--- DATASET ENTRIES ---

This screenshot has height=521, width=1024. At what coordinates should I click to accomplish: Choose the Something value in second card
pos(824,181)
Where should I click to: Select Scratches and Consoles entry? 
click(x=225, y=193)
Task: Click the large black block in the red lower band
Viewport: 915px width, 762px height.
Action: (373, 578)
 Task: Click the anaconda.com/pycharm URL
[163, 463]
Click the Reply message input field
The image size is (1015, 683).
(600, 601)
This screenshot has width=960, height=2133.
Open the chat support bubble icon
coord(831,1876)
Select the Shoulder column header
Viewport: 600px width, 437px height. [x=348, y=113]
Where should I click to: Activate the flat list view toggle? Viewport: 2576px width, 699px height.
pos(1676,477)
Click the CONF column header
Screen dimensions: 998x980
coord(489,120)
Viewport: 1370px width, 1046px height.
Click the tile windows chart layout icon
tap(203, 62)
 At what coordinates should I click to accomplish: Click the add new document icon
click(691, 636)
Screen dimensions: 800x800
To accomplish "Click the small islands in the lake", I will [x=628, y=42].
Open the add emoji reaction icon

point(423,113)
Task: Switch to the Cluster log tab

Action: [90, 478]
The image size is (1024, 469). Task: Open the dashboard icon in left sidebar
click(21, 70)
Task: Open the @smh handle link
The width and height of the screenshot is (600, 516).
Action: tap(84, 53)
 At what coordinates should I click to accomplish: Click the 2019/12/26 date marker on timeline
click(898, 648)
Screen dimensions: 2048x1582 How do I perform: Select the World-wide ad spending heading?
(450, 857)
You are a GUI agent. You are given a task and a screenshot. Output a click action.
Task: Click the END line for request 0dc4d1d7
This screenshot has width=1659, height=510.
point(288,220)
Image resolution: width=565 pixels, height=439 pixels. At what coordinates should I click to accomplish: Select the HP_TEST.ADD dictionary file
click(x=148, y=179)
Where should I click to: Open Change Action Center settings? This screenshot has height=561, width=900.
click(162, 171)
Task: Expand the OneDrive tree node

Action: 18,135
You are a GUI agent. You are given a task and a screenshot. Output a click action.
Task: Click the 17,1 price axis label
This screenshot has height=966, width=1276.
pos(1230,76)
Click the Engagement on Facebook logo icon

---

WHAT TO WORK ON. Everything in the listing needs to be duplicated exactly, line for line.

EXPECTED ANSWER.
This screenshot has height=521, width=1024. At what coordinates should I click to accomplish: Choose the Something value in second card
pos(824,181)
Where should I click to: Select Scratches and Consoles entry? 
click(x=225, y=193)
Task: Click the large black block in the red lower band
Viewport: 915px width, 762px height.
Action: (373, 578)
 Task: Click the anaconda.com/pycharm URL
[163, 463]
Click the Reply message input field
The image size is (1015, 683).
(600, 601)
This screenshot has width=960, height=2133.
Open the chat support bubble icon
coord(831,1876)
Select the Shoulder column header
Viewport: 600px width, 437px height. [x=348, y=113]
Where should I click to: Activate the flat list view toggle? Viewport: 2576px width, 699px height.
pos(1676,477)
Click the CONF column header
Screen dimensions: 998x980
coord(489,120)
Viewport: 1370px width, 1046px height.
Click the tile windows chart layout icon
tap(203, 62)
 At what coordinates should I click to accomplish: Click the add new document icon
click(691, 636)
Screen dimensions: 800x800
To accomplish "Click the small islands in the lake", I will [x=628, y=42].
Open the add emoji reaction icon

point(423,113)
Task: Switch to the Cluster log tab

Action: [90, 478]
The image size is (1024, 469). Task: Open the dashboard icon in left sidebar
click(21, 70)
Task: Open the @smh handle link
The width and height of the screenshot is (600, 516).
Action: tap(84, 53)
 At what coordinates should I click to accomplish: Click the 2019/12/26 date marker on timeline
click(898, 648)
Screen dimensions: 2048x1582 How do I perform: Select the World-wide ad spending heading?
(450, 857)
You are a GUI agent. You are given a task and a screenshot. Output a click action.
Task: Click the END line for request 0dc4d1d7
This screenshot has width=1659, height=510.
point(288,220)
Image resolution: width=565 pixels, height=439 pixels. At what coordinates should I click to accomplish: Select the HP_TEST.ADD dictionary file
click(x=148, y=179)
Where should I click to: Open Change Action Center settings? This screenshot has height=561, width=900.
click(162, 171)
Task: Expand the OneDrive tree node

Action: 18,135
You are a GUI agent. You are given a task and a screenshot. Output a click action.
Task: Click the 17,1 price axis label
This screenshot has height=966, width=1276.
pos(1230,76)
Click the Engagement on Facebook logo icon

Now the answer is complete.